Vigenère Cipher

Mort Yao

1 Construction

Assume that all data are encoded using the alphabet \(\Sigma = \{0,\dots,n-1\}\) (where \(n\) is the length of the alphabet).

Vigenère cipher (poly-alphabetic shift cipher). Given \(\ell \in \mathbb{Z}^+\) which is the fixed length of the plaintext and \(t \in \mathbb{Z}^+\) which is the fixed length of the key, define the following encryption scheme \(\Pi=(\mathsf{Gen},\mathsf{Enc},\mathsf{Dec})\):

  • Message space \(\mathcal{M} = \{0,\dots,n-1\}^\ell\).
  • Key space \(\mathcal{K} = k_1 k_2 \dots k_t = \{0,\dots,n-1\}^t\).
  • Ciphertext space \(\mathcal{C} = \{0,\dots,n-1\}^\ell\).
  • \(\mathsf{Gen}\) outputs a key \(k \in \mathcal{K}\) according to the uniform distribution.
  • \(\mathsf{Enc}\) takes as input a key \(k \in \mathcal{K}\) and a message \(m \in \mathcal{M}\), and outputs the ciphertext \[\mathsf{Enc}_k(m_1 \dots m_\ell) = c_1 \dots c_\ell \textrm{, where } c_i := [(m_i+k_{[(i-1) \operatorname{mod} t] + 1}) \operatorname{mod} n].\]
  • \(\mathsf{Dec}\) takes as input a key \(k \in \mathcal{K}\) and a ciphertext \(c \in \mathcal{C}\), and outputs the message \[\mathsf{Dec}_k(c_1 \dots c_\ell) = m_1 \dots m_\ell \textrm{, where } m_i := [(c_i-k_{[(i-1) \operatorname{mod} t] + 1}) \operatorname{mod} n].\]

(\(k_{[(i-1) \operatorname{mod} t] + 1}\) guarantees that for each \(i\), a valid index from the range \(\{1,\dots,t\}\) is selected, e.g., for \(i \in \{1,1+t,1+2t,\dots\}\), \(k_1\) is always used.)

Remark 1.1. In practice, the key length \(t\) is not necessarily known (to the attacker). We fix it here as an integer so that \(\mathsf{Gen}\) can choose a key uniformly from the finite key space.

2 Secrecy and Cryptanalysis

Notice that \(|\mathcal{K}| = n^t\), \(|\mathcal{M}| = n^\ell\). If \(|\mathcal{K}| < |\mathcal{M}|\), then the scheme cannot be perfectly secret.

Theorem 2.1. Vigenère cipher is not perfectly secret when \(t < \ell\).

Possible cryptanalysis:

  1. When the key length \(t\) is known, for all \(j \in \{1,\dots,t\}\), extract all sequences \[c_j,c_{j+t},c_{j+2t}\dots\] and apply frequency analysis.
  2. When the key length is unknown, two approaches may be used to determine the key length \(t\) efficiently:
    • Kasiski’s method.
    • Index of coincidence method.

• Supplied entries
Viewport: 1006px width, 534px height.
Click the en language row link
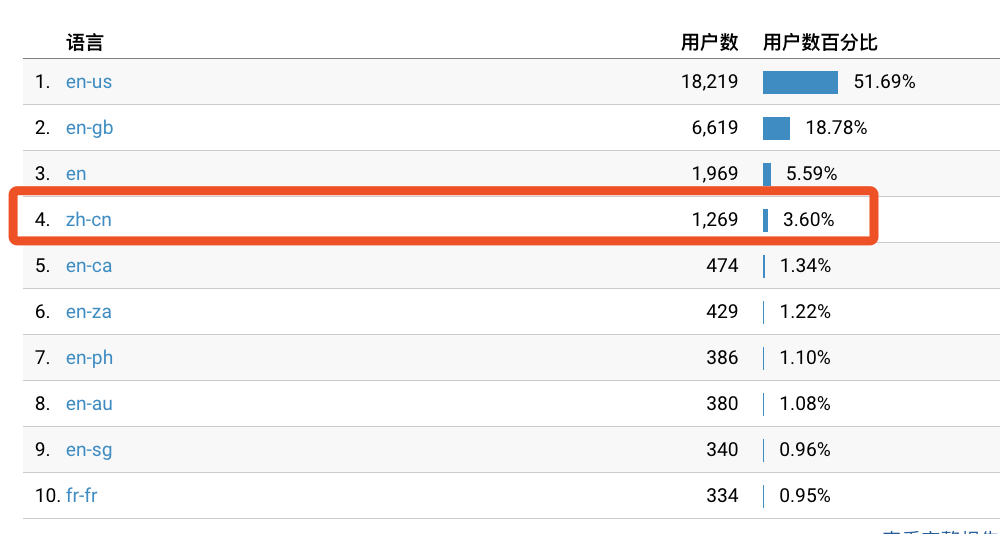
* * *
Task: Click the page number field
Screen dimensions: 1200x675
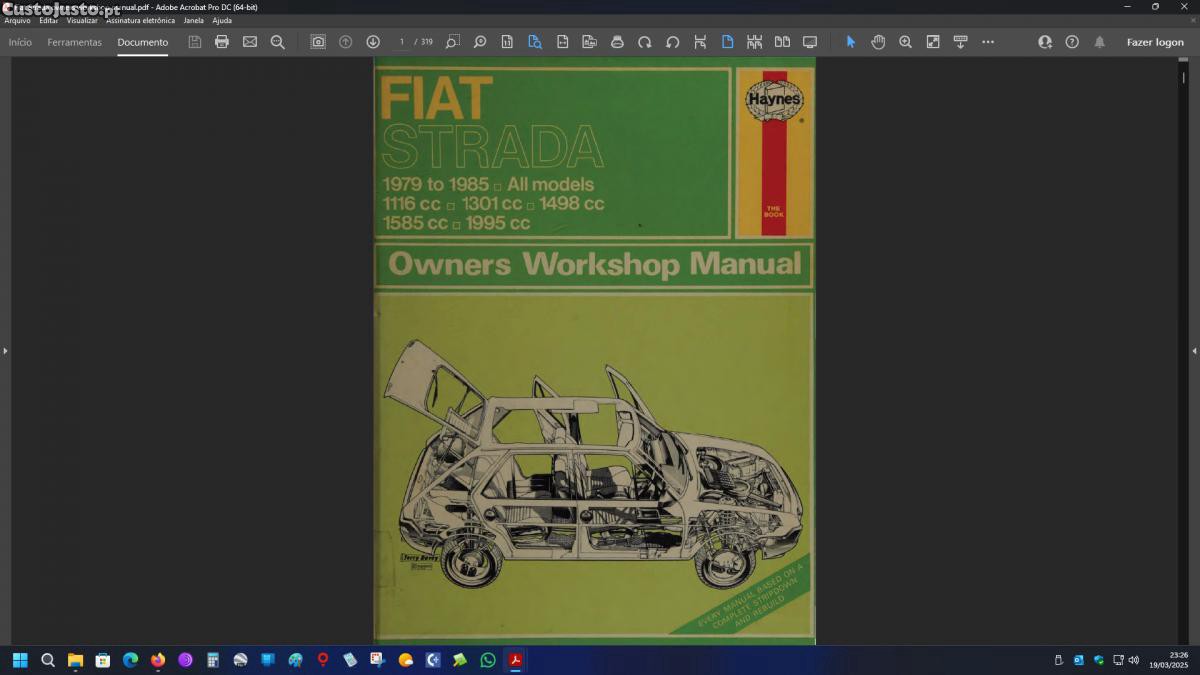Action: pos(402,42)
--
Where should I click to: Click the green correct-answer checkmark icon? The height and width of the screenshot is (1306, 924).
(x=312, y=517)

• What to do
1 – In the Vigenère cipher text, which two methods does it name for determining the key length efficiently when that length is unknown?
2 – Set down the part of the Vigenère cipher text between "1. When the" and "apply frequency analysis.", inclusive.

• Expected results
1 – Kasiski's method and the index of coincidence method.

2 –
1. When the key length \(t\) is known, for all \(j \in \{1,\dots,t\}\), extract all sequences \[c_j,c_{j+t},c_{j+2t}\dots\] and apply frequency analysis.